→ **WORK TO BE COMPLETED**
Please return the items word for word, starting at the line that contains "Where should I" and ending with the last line of the items, both included. Leave the pictures out of your answer.

- - - -

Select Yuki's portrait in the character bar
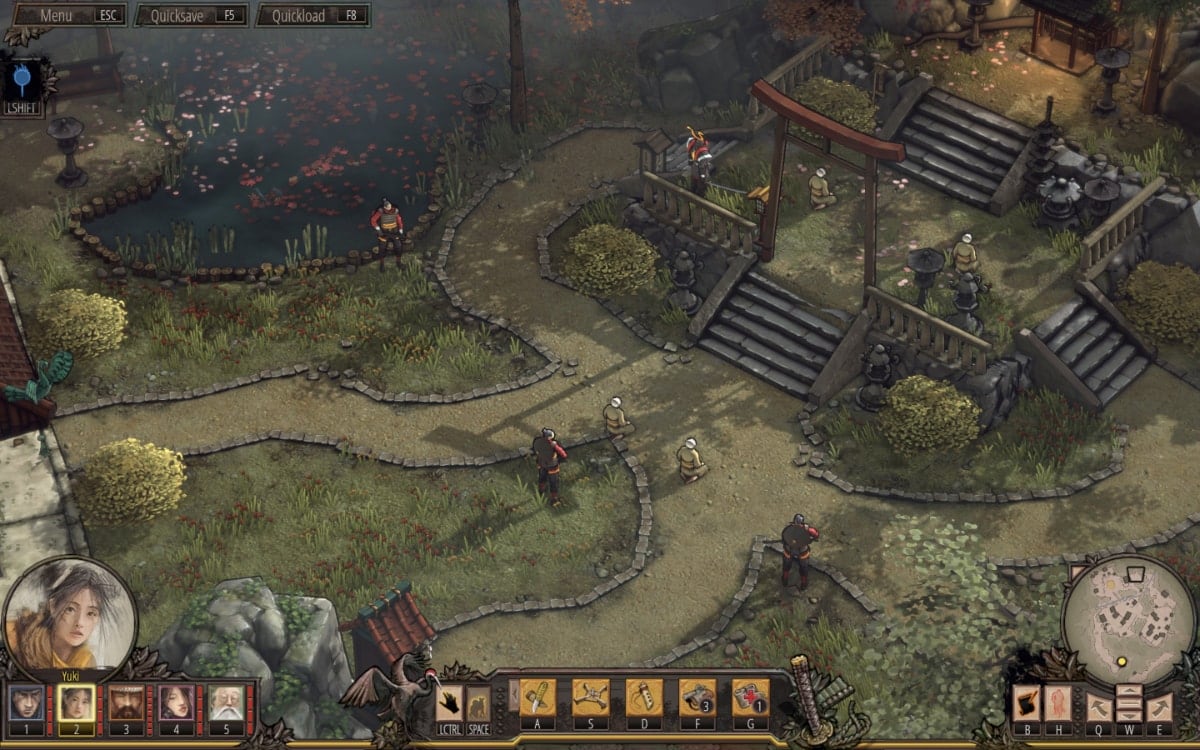1200x750 pixels. coord(76,704)
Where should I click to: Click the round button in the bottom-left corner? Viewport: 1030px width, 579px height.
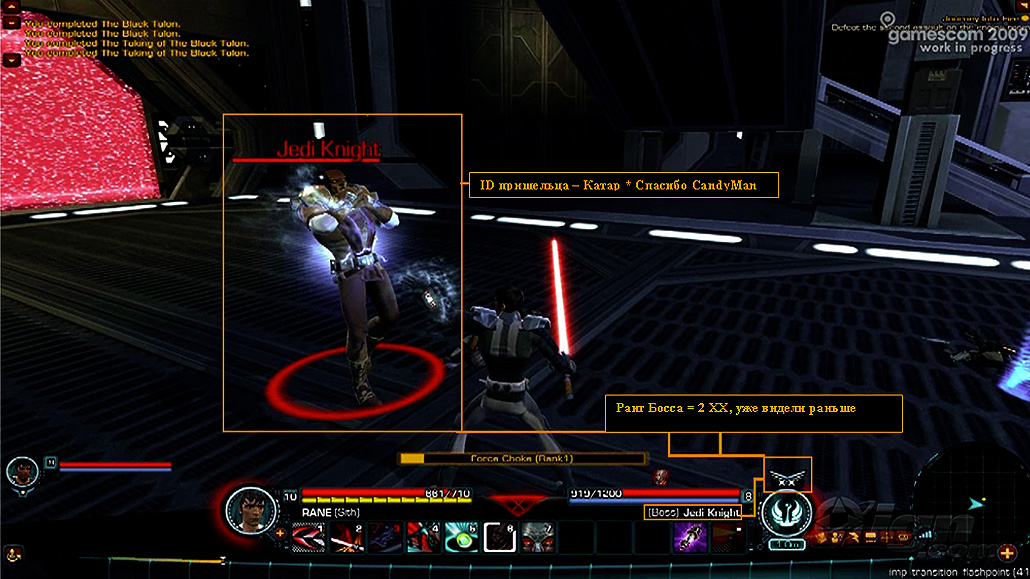12,551
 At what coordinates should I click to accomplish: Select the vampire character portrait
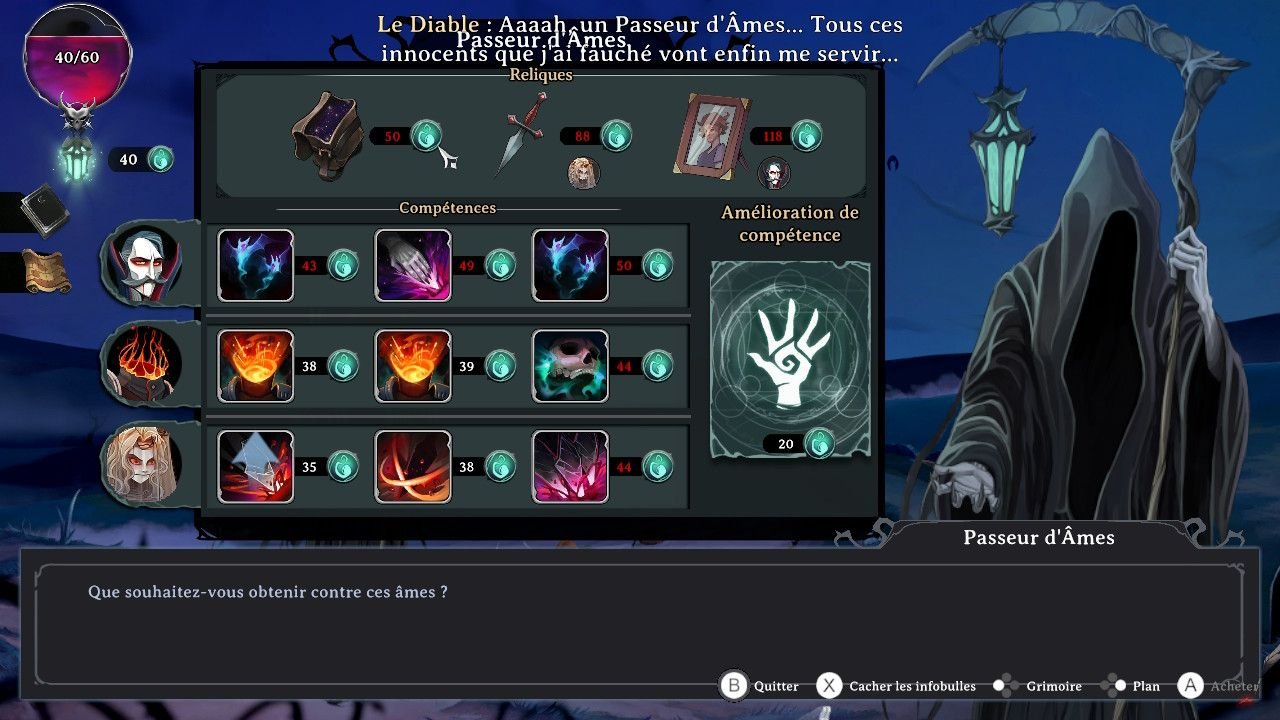click(142, 262)
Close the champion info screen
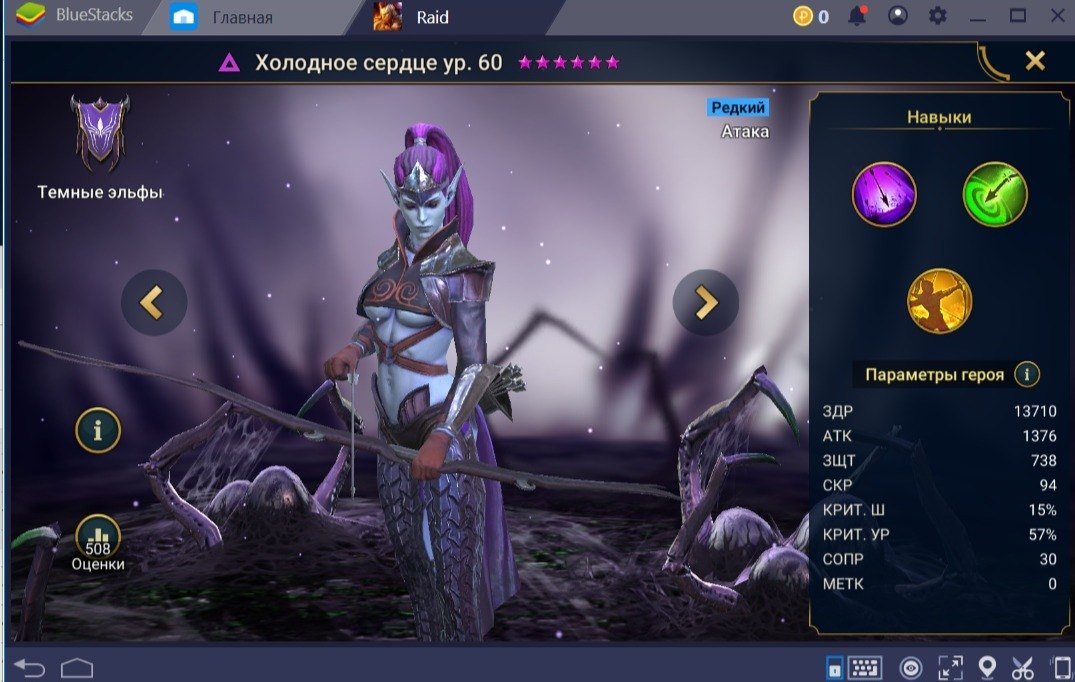 1035,61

- - - -

→ **TASK RESULT**
Where should I click to: Click the round button in the bottom-left corner? Viewport: 1030px width, 579px height.
12,551
 At what coordinates should I click to accomplish: Select the vampire character portrait
click(142, 262)
Close the champion info screen
 1035,61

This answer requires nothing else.